→ Extracted text:
:::::
Enhancing Compressive Strength in Cementitious Composites through Effective Use of Wasted Oyster Shells and Admixtures

Round 1

Reviewer 1 Report

Comments and Suggestions for Authors

For this paper, an algebraic approach to the design of resource-efficient carbon-reinforced concrete structures is presented. Interdisciplinary research in the fields of mathematics and algebra on the one hand and civil engineering and concrete structures on the other can lead to fruitful interactions and can contribute to the development of resource-efficient and sustainable concrete structures. Textile-reinforced concrete (TRC) using non-crimp fabric carbon-reinforcement enables very thin and  light-weight constructions and thus requires new construction strategies and new manufacturing methods. I found that the manuscript is very informative and presents the useful results of the experiment.

 

General comment
1. The title is clear and focuses to output research.
2. Suitable keyword for the paper.
3. Well written for the abstract.
4. The contribution of this work to solve the limitation/problems is clearly highlighted.

However, I would like the authors please correct and explain some comments and questions as followings.

1. Recheck the minor English spelling errors.                                                                                                                        
2. The authors should manage the order of descriptions in all Tables and Figures.
3. Explanation of any figures and tables should be placed as close as possible.                                                        

 4. Conclusions are weak and not supported by comparisons with previous studies.

Comments on the Quality of English Language

It should be improved

Author Response

The authors would like to thank the reviewer for the comments and suggestions, which helped us improve the quality of our paper. The reviewer’s comments have been fully incorporated into the revised version of this paper, as detailed below:

Q1. Recheck the minor English spelling errors.  

A1. To avoid confusion, English spelling errors have been modified in the manuscript. Moreover, All English text in the paper was proofread by an expert.(Location: All manuscript)

Q2. The authors should manage the order of descriptions in all Tables and Figures.

A2. All figures and tables have been modified in the manuscript, as recommended by the reviewer.(Location: All manuscript)

Q3. Explanation of any figures and tables should be placed as close as possible.

A3. Explanations of figures and tables have been carefully checked and revised. As advised by the reviewer, some sentences have been added(Location: All manuscript)

• Table 1 lists the mix proportions of the specimens. Ordinary Portland cement was used for cement and silica sand no. 6 (sand size:0.35–0.7 mm) for sand. OSs from the southern coast of Korea were used, and OS powder was produced using a rock crusher.(Location: Last paragraph of page 3)

Q4. Conclusions are weak and not supported by comparisons with previous studies.
:::::
→ Listed entries:

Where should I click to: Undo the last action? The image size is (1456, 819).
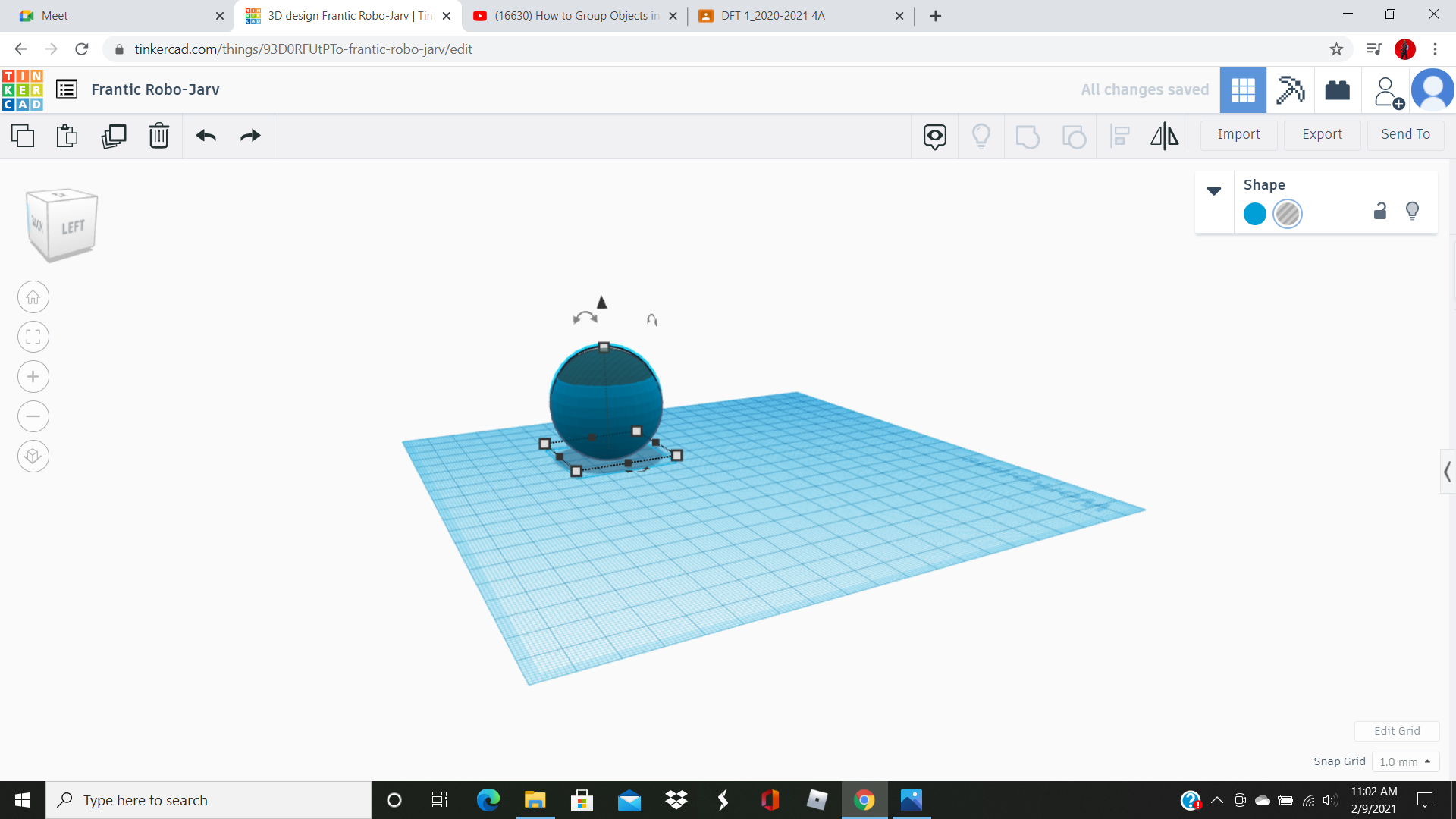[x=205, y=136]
:::::
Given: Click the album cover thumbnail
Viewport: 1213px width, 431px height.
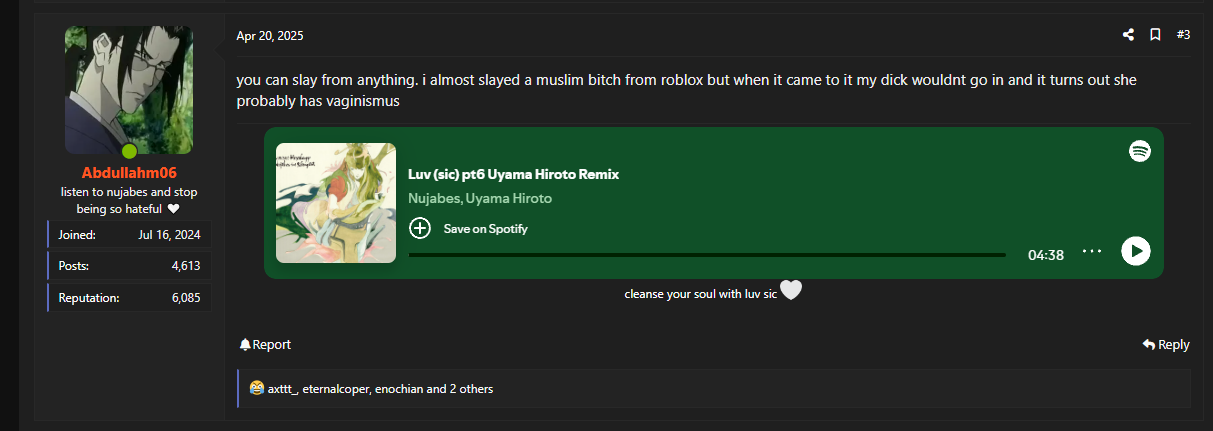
:::::
→ Brief:
Reproduce the part of the review report above between "For this paper, an" and "to output research.", inclusive.

→ Result of this task:
For this paper, an algebraic approach to the design of resource-efficient carbon-reinforced concrete structures is presented. Interdisciplinary research in the fields of mathematics and algebra on the one hand and civil engineering and concrete structures on the other can lead to fruitful interactions and can contribute to the development of resource-efficient and sustainable concrete structures. Textile-reinforced concrete (TRC) using non-crimp fabric carbon-reinforcement enables very thin and  light-weight constructions and thus requires new construction strategies and new manufacturing methods. I found that the manuscript is very informative and presents the useful results of the experiment.

 

General comment
1. The title is clear and focuses to output research.